Locate the line that contains "You are a computer-use agent. Screen", then copy it and all later lines of the data below exactly, through the last one.

··· DATA FOR THIS TASK ···

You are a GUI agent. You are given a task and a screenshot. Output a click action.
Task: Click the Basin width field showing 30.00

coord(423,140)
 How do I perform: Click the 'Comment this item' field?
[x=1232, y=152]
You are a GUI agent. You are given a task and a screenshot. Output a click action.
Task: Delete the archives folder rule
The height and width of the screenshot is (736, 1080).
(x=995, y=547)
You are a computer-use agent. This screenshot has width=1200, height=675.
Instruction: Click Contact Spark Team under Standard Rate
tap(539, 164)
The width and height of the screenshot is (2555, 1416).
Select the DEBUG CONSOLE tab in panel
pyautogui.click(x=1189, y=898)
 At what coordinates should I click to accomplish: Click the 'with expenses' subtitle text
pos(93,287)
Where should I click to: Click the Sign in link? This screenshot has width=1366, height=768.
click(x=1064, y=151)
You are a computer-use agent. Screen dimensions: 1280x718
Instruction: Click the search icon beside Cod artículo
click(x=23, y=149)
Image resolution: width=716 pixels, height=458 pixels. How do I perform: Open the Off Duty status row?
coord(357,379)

···

→ TASK RESPONSE:
You are a computer-use agent. Screen dimensions: 1280x718
Instruction: Click the search icon beside Cod artículo
click(x=23, y=149)
Image resolution: width=716 pixels, height=458 pixels. How do I perform: Open the Off Duty status row?
coord(357,379)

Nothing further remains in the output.